I was sitting in the bar area of the Barfleur on its way into Cherbourg, reading Sally Rooney’s ‘Normal People’ when I glanced up as we were gliding past the Irish ferry, ‘W B Yeats’.

I’d just reached the part in the novel where Trinity student Connell gets totally wasted during his summer break and is lured back to the flat of his former secondary school teacher where she has the intention of ravishing him [until the excess of alcohol precludes the act].

I got to thinking, then that I’m pushed to recall the names of any of my secondary school teachers. I can remember my very first teacher, Miss Hunter, who I loved. I can almost   remember the name of my next teacher, in the juniors, Mrs  Someone. We moved. I know who my next teacher in the juniors was because it was my dad.

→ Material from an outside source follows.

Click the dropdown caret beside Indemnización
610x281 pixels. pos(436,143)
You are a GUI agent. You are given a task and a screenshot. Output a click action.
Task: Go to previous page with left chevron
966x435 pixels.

I passed the ’11 plus’ and had the dubious reward of going to Wisbech High School, where our newbie form was ruled over by an austere and frightening Scottish woman whose name escapes me, but might have been ‘Miss MacFarlane’. I was anxious the entire time, for two terms. Then we moved again and there was a plethora of remote characters who entered classrooms, delivered their notes and left.

In the sixth form, studying English literature, among other things W B Yeats was on the syllabus. I developed a lifelong dislike of W B Yeats’ work and to this day I shudder when I hear mention of ‘The Lake Isle of Innisfree’. We were never given a chance to explore and enjoy the work; never had the background explained or saw how it related to Irish history and politics-let alone to my own, teenage self.

‘Normal People’ explores a teenage love story from more contemporary times. In the story Connell connects much more to the texts he is studying. As students, he and Marianne drink, do drugs, party in much the same way that I did during my 70s student-dom in London. How long ago it all seems now-and it is!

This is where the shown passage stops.